### Items in a dataset
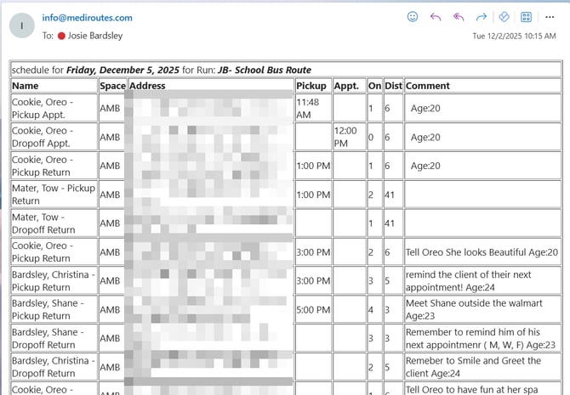Open the Copilot icon in toolbar
Viewport: 570px width, 395px height.
tap(504, 17)
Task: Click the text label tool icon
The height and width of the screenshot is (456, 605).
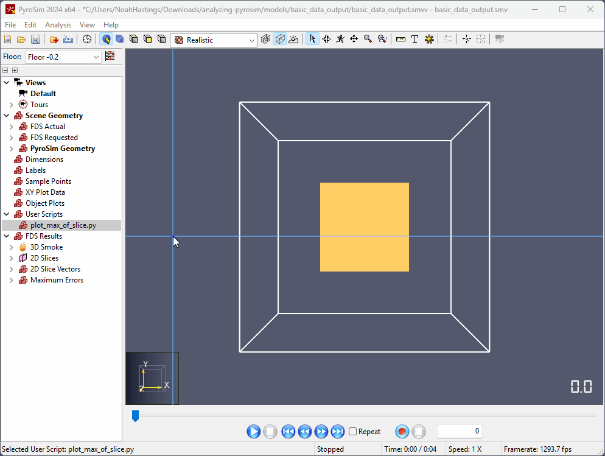Action: pos(414,40)

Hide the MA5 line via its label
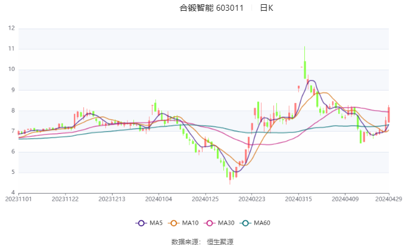tap(156, 223)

### AIM OF THE TASK
Change "label" to "caption" in every one of the items above and write them out again with nothing else altered. Omit the pictures.

### TASK RESULT
Open the Copilot icon in toolbar
Viewport: 570px width, 395px height.
tap(504, 17)
Task: Click the text caption tool icon
The height and width of the screenshot is (456, 605).
Action: pos(414,40)

Hide the MA5 line via its caption
tap(156, 223)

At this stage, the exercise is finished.